What you are asked to do:
Find and return every line of the data that contains the word "computer".
⁂
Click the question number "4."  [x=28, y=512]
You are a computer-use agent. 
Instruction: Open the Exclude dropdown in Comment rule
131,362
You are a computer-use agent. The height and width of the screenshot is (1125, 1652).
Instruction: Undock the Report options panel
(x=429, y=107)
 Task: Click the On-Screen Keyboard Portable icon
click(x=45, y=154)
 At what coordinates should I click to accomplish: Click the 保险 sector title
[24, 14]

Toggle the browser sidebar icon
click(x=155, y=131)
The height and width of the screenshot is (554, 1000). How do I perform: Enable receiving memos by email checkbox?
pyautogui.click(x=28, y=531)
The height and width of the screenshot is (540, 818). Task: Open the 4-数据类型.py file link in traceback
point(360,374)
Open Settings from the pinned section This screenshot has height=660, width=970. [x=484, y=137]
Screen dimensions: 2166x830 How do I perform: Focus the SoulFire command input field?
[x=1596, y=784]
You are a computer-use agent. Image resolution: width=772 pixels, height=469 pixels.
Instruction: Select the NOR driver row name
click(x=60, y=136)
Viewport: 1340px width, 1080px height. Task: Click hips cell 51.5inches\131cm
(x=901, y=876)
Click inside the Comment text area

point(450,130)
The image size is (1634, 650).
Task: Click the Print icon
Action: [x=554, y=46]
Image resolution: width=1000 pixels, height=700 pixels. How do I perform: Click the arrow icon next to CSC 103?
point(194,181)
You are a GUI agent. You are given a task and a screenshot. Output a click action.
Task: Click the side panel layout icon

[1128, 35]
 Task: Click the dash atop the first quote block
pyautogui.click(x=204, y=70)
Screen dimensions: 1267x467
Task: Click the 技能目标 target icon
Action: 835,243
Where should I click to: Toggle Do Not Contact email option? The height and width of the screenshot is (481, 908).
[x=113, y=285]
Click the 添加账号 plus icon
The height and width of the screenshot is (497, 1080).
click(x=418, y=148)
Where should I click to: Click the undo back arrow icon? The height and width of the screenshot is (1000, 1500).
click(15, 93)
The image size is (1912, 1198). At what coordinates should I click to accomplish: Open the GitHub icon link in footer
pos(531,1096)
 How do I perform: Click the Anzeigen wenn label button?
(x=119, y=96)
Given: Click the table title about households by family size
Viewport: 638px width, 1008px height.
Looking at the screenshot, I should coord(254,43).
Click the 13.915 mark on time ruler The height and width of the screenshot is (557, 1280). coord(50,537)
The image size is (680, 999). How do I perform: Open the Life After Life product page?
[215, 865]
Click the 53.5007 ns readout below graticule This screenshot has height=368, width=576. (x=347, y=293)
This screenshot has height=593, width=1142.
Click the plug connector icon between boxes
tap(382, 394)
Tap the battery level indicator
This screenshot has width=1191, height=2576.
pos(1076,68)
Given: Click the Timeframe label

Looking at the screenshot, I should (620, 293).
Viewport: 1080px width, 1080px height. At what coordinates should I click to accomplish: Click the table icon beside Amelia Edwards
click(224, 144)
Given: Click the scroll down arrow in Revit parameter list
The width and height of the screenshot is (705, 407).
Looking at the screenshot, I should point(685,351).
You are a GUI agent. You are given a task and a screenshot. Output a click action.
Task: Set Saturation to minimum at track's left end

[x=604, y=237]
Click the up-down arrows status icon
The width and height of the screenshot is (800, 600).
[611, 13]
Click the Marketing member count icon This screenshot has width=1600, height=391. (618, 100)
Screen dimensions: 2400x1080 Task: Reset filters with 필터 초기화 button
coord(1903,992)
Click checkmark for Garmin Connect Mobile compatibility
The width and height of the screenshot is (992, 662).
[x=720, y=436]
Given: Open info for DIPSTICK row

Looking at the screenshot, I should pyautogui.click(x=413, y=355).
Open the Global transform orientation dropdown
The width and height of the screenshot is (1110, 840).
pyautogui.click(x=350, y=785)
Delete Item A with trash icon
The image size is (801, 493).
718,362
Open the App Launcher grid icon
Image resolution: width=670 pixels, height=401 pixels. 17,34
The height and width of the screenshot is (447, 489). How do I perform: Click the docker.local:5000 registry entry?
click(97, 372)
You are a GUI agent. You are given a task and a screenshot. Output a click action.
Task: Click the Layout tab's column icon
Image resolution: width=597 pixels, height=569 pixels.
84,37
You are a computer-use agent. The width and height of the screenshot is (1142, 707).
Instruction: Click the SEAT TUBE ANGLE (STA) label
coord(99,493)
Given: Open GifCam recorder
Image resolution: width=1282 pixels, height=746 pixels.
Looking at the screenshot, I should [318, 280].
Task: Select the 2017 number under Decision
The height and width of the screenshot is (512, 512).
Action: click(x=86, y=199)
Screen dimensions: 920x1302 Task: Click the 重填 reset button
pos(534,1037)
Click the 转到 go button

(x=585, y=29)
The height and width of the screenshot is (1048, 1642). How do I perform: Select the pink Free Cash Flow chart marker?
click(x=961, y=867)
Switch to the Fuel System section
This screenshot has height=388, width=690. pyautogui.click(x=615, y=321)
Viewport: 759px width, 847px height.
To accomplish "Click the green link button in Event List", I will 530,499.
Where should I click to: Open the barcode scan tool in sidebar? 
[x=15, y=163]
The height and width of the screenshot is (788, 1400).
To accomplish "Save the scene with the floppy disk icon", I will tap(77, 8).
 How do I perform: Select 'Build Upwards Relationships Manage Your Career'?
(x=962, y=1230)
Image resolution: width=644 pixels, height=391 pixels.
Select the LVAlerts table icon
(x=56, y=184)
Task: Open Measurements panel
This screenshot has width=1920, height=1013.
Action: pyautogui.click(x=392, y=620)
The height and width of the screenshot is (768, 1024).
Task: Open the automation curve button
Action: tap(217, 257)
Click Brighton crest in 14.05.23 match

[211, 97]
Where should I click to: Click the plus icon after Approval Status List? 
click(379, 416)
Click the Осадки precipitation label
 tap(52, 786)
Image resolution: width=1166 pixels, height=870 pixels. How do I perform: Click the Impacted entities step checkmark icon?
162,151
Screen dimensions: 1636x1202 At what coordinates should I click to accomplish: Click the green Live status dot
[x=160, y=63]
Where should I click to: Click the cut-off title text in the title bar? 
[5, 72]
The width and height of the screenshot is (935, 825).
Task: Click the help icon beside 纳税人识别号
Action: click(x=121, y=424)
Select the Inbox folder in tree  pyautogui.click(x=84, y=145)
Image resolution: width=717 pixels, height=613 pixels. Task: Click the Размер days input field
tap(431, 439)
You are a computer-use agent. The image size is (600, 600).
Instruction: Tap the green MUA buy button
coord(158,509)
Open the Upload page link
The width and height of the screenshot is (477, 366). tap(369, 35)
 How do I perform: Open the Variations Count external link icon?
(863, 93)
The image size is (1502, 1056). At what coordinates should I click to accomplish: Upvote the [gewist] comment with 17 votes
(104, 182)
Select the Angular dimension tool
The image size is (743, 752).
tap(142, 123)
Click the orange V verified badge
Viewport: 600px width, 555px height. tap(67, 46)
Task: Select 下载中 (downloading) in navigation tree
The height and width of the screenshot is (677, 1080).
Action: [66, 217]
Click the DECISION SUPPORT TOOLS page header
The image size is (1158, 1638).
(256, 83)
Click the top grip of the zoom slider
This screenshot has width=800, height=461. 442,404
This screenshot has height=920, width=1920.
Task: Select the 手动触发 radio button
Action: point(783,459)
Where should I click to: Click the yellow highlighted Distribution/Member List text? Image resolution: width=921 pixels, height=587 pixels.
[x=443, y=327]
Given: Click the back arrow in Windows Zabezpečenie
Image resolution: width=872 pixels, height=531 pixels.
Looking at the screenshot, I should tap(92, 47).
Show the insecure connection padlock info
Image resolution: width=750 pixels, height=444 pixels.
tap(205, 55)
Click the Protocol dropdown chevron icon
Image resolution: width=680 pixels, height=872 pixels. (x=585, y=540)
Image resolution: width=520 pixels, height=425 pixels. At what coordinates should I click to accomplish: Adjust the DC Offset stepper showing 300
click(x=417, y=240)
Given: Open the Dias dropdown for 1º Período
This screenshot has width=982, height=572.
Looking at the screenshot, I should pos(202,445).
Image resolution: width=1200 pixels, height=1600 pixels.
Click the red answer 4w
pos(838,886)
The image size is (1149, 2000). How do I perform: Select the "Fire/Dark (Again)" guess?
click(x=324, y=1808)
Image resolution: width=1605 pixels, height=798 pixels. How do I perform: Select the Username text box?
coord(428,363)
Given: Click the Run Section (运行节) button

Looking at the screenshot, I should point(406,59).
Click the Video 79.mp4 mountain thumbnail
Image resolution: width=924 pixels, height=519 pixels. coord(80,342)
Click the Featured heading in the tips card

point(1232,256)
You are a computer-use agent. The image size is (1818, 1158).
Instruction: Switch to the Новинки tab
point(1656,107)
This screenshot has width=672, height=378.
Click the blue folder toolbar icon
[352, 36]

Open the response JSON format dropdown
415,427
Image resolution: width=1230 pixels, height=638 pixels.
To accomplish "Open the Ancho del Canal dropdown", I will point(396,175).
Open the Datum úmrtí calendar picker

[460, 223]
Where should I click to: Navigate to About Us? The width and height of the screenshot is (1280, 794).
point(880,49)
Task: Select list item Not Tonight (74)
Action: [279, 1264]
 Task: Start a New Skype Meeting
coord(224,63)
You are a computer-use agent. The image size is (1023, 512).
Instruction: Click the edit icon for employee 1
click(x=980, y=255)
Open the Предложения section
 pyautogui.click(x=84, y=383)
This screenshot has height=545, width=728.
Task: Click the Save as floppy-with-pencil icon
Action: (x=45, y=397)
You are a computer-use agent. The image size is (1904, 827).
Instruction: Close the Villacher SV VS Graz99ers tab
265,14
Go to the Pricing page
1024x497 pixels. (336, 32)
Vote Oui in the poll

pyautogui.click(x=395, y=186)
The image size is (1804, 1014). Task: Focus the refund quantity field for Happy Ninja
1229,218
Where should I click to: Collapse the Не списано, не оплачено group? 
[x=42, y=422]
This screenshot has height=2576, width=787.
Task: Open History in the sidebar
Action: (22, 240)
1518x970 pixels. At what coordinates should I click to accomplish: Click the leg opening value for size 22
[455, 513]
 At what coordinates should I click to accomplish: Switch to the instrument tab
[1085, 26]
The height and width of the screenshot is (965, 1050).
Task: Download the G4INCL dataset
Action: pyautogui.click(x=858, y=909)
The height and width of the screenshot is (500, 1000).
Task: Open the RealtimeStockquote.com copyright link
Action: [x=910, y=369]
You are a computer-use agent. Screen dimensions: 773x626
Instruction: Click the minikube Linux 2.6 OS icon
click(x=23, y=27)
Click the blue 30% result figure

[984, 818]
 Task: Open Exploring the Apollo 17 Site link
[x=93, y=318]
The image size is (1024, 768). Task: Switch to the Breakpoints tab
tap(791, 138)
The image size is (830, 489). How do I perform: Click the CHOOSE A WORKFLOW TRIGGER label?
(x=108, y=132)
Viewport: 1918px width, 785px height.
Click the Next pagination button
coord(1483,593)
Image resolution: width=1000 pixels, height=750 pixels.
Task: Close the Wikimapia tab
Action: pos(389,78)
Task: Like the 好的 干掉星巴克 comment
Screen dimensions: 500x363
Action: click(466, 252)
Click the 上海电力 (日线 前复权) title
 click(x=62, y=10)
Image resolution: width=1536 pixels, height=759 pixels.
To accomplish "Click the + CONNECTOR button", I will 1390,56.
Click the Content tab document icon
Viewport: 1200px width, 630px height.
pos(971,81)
⁂
Exercise solution:
You are a computer-use agent. 
You are a computer-use agent. The height and width of the screenshot is (1125, 1652).
You are a computer-use agent. Image resolution: width=772 pixels, height=469 pixels.
You are a computer-use agent. The width and height of the screenshot is (1142, 707).
You are a computer-use agent. The image size is (600, 600).
You are a computer-use agent. The image size is (1818, 1158).
You are a computer-use agent. The image size is (1023, 512).
You are a computer-use agent. The image size is (1904, 827).
You are a computer-use agent. Screen dimensions: 773x626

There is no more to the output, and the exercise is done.